5. Prostat Kanseri ve Şişmanlık
Vücut Kitle indeksi arttıkça prostat kanseri daha yüksek oranlarda görülmektedir. Şişman kişilerde PSA seviyeleri düşmekte ve bununla beraber daha saldırgan ve ölümcül seyreden prostat kanserleri görülebilmektedir.
6. Prostat Kanseri ve Lycopene
Lycopene domates ve ürünlerinde bol miktarda bulunan ve güçlü antioksidan özelliği olan bir maddedir. Prostat kanseri riskini azalttığı öne sürülmektedir. Yapılan çalışmalarda fazla domates tüketenlerde az domates tüketenlere oranla prostat kanserinin %11 oranında daha az görüldüğü saptanmıştır.
7. Prostat Kanseri ve Soya
Soya fasulyesi bol miktarda bitkisel bir estrojen olan phytoestrojen içermektedir. Phytoestrogen 5 alfa redüktaz enzimini inhibe etmekte ve erkeklik hormonlarının (androjen) aktivitesini engellemektedir. Yüksek oranda soya tüketenlerde prostat kanseri riski azalmaktadır. Asyalılarda prostat kanserinin daha az görülmesini yüksek oranda soy tüketimine bağlanmaktadır.
8. Prostat Kanseri ve Yeşil Çay
Yeşil çayda bulunan Catechin isimli maddenin prostat kanser hücrelerini öldürdüğü ve kanser hücrelerinin gelişmesini durdurduğu yapılan deneysel çalışmalarda gösterilmiştir. Asyalı toplumlarda prostat kanserinin düşük oranlarda görülmesi yüksek oranda yeşil çay içimine bağlanmaktadır.
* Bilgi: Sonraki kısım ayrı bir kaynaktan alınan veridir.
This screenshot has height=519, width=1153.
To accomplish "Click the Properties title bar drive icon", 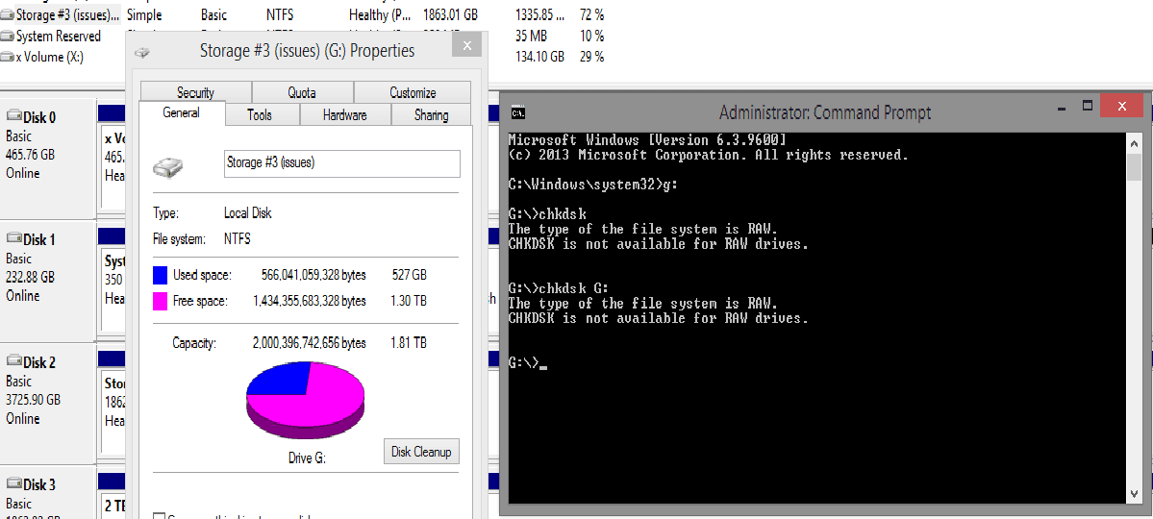I will click(x=142, y=52).
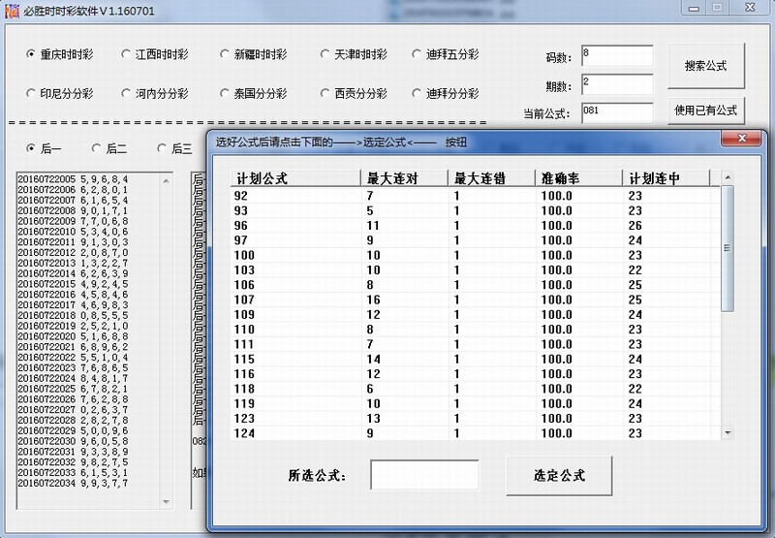Click into the 码数 text box
The height and width of the screenshot is (538, 775).
(x=616, y=56)
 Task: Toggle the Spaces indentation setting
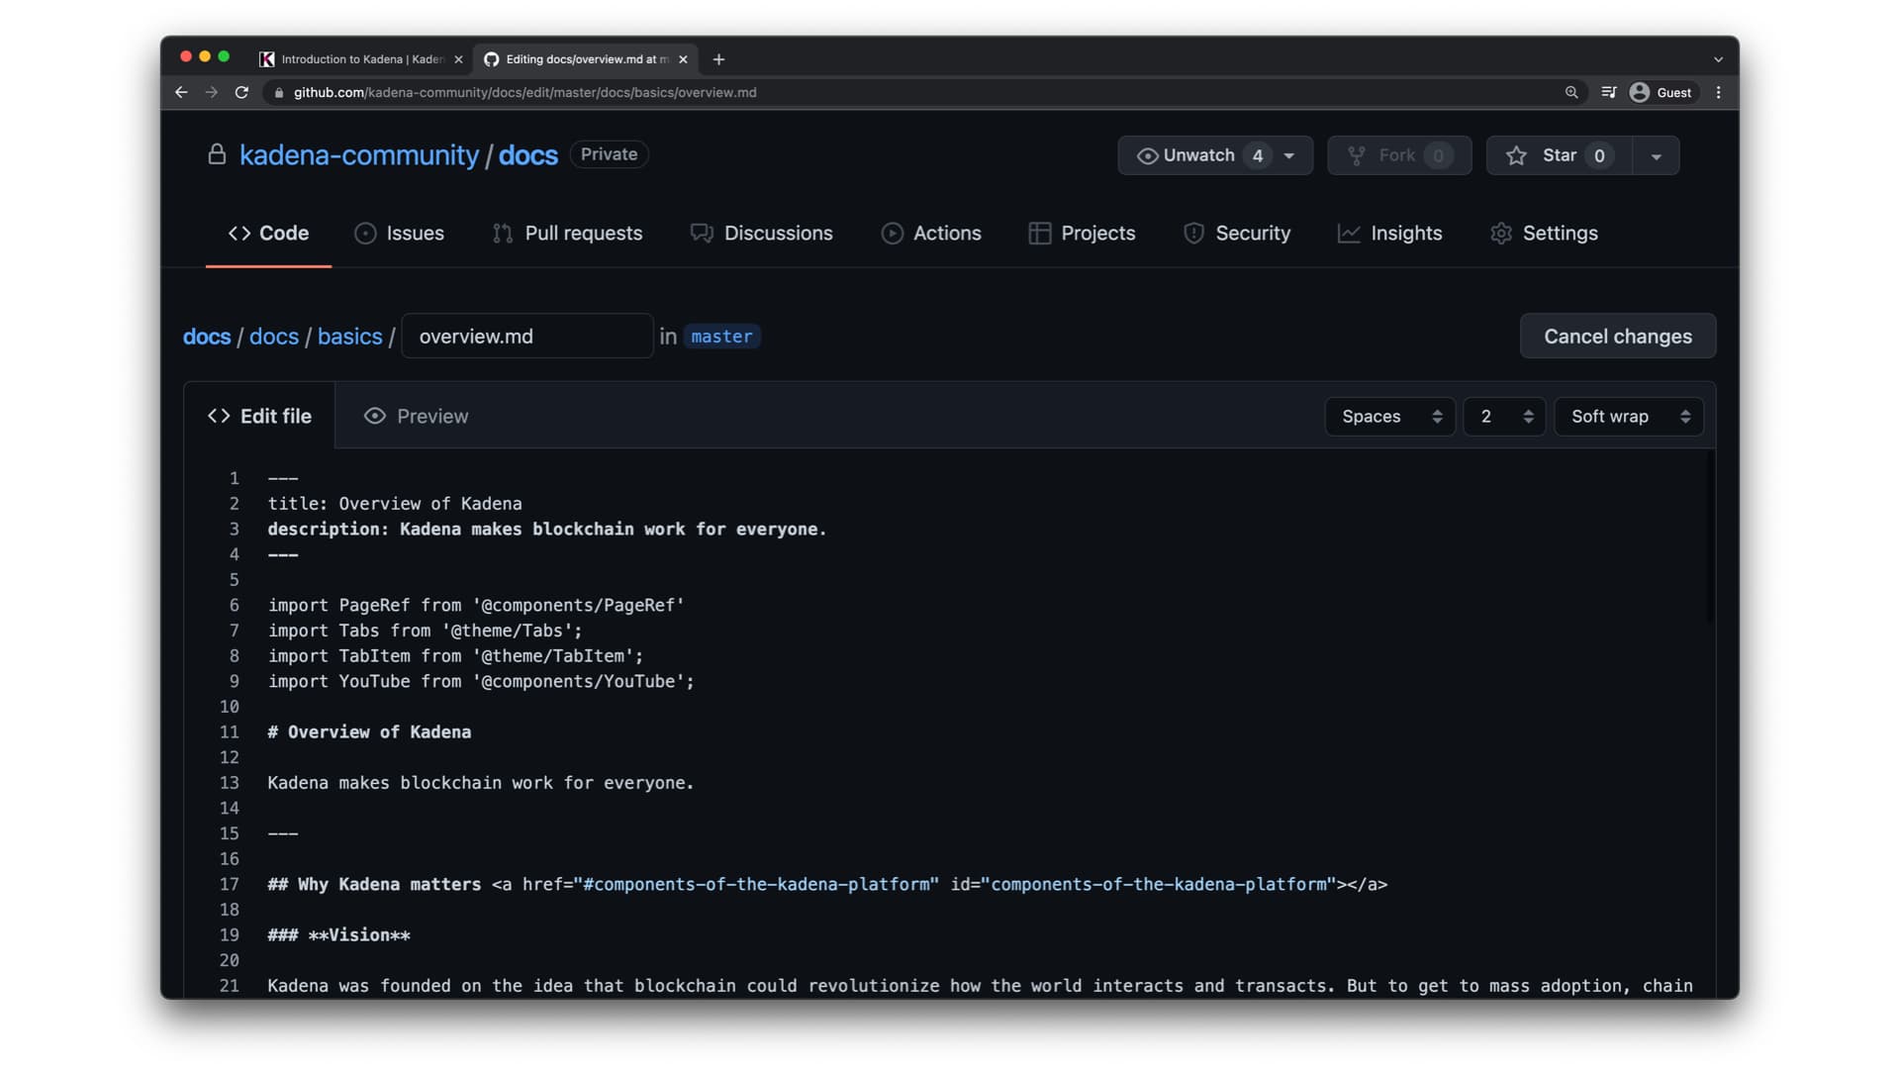[x=1388, y=415]
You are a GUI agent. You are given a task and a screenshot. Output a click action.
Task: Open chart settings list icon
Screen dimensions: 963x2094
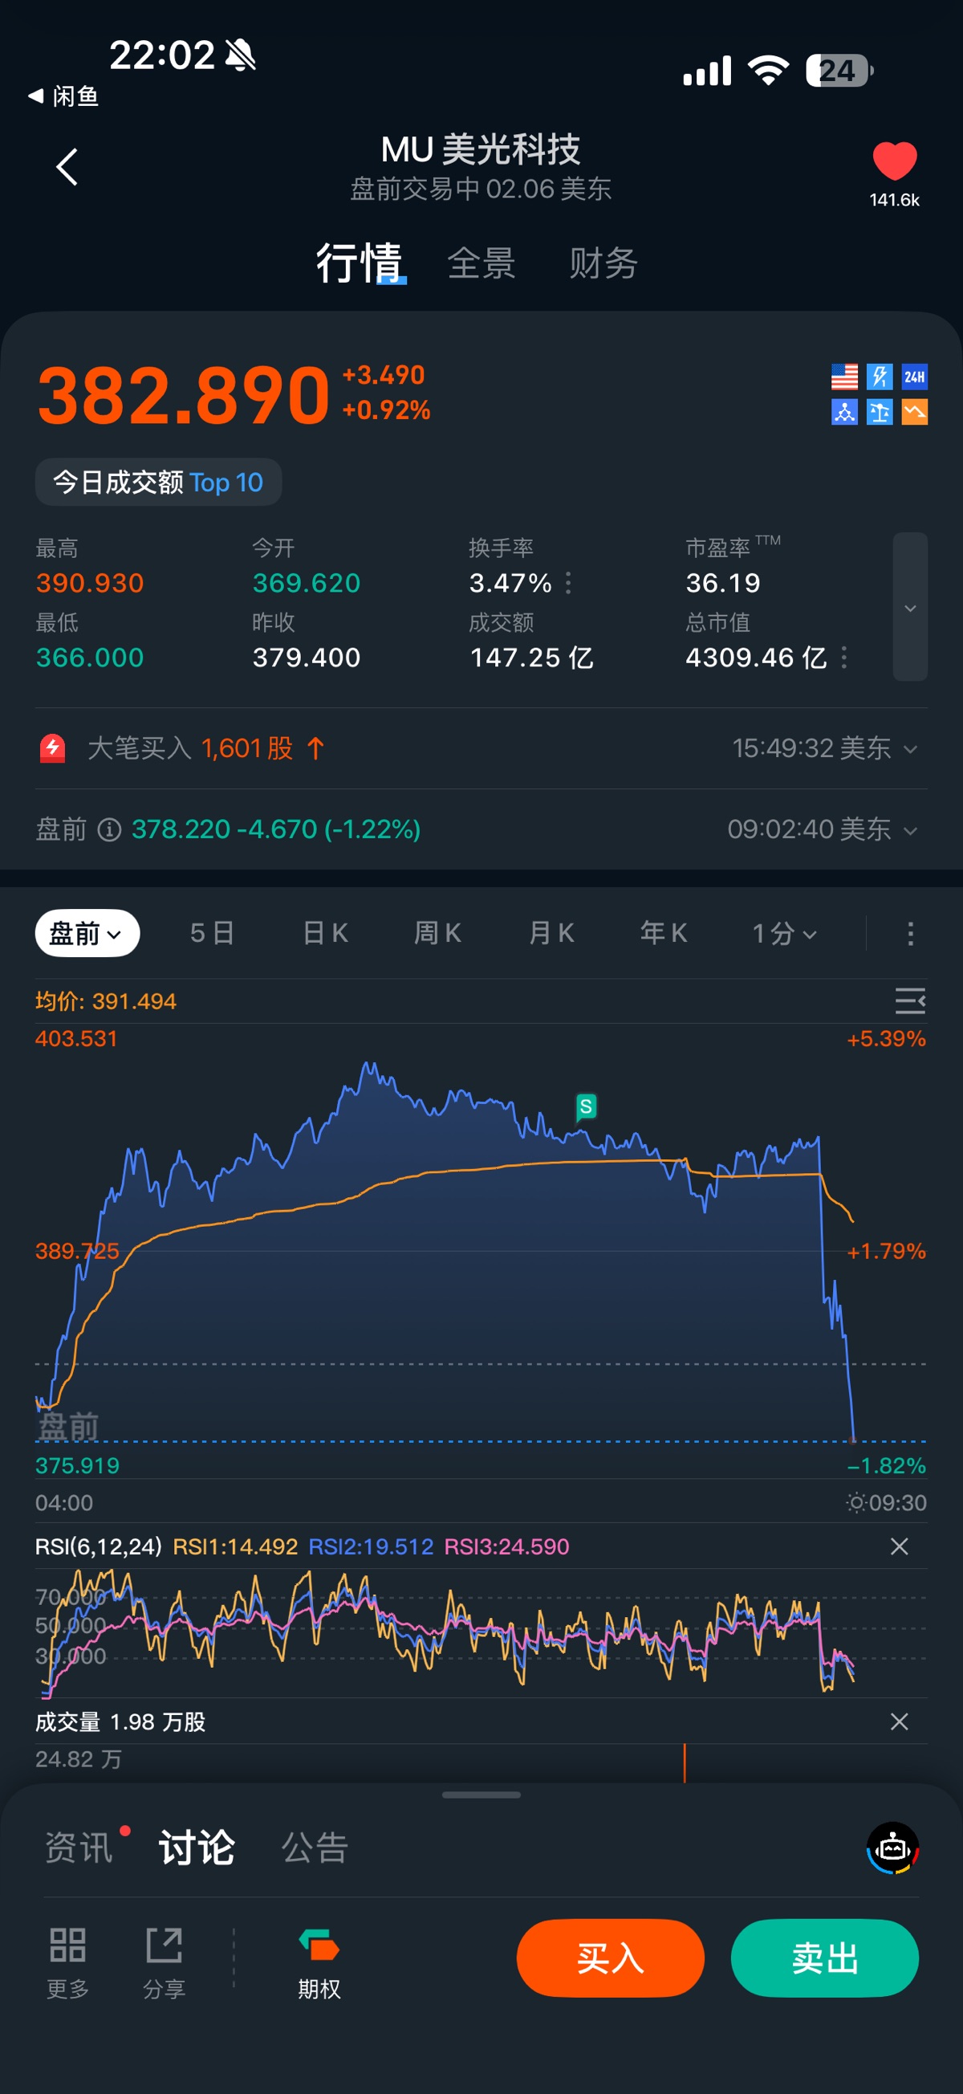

9. Prostat Kanseri ve Leptin
İnsanlarda yağ dokusu hücrelerinde sentezlenen leptin molekülü iştahın kontrol edilmesinden sorumludur. Obez erkeklerde leptine karşı vücutta duyarsızlık geliştiği gösterilmiştir. Ayrıca, leptin molekülünün üretiminden sorumlu olan LEP genleri mutasyonları hızlı ilerleyen, agresif prostat kanserinden sorumlu tutulmuştur.
D vitamini vücutta; diyet yoluyla ve güneş ışığının ciltteki inaktif D vitaminini aktif forma çevirmesiyle elde edilmektedir. D vitaminin prostat kanserindeki etkisi hakkında çeşitli gözlemler ve çalışmalar mevcuttur;
Kuzey Avrupa ülkelerinde daha az güneş ışığına maruz kalınmaktadır ve bu ülkelerde prostat kanserinden ölüm oranları yüksektir.
İleri yaş erkeklerin güneş ışınına maruziyeti az olduğu için D vitamin seviyeleri de düşük saptanmakta ve prostat kanseri insidansı artmaktadır.
Siyahi ırkta ciltteki Melanin pigmenti ultraviole ışınlarını bloke etmekte ve D vitaminin ciltte aktif forma dönüşmesini engellemektedir. Siyahi ırk dünyada en yüksek oranda prostat kanseri görülme ve ölüm oranlarına sahiptir.
Kalsiyum dan zengin diyetle beslenenlerde kandaki D vitamini seviyesinin azaldığı ve bu kişilerde prostat kanseri riskinin arttığı görülmüştür.
Japonlar balıktan zengin beslendikleri için diyetlerinde bol miktarda D vitamini bulunmaktadır. Japonlarda prostat kanseri görülme oranı oldukça düşüktür.
Yapılan çalışmalarda prostat kanser hücrelerinde D vitamini reseptörü bulunduğu ve D vitamininin prostat kanser hücrelerinin gelişimini durdurduğu ve yayılmasını engellediği gösterilmiştir.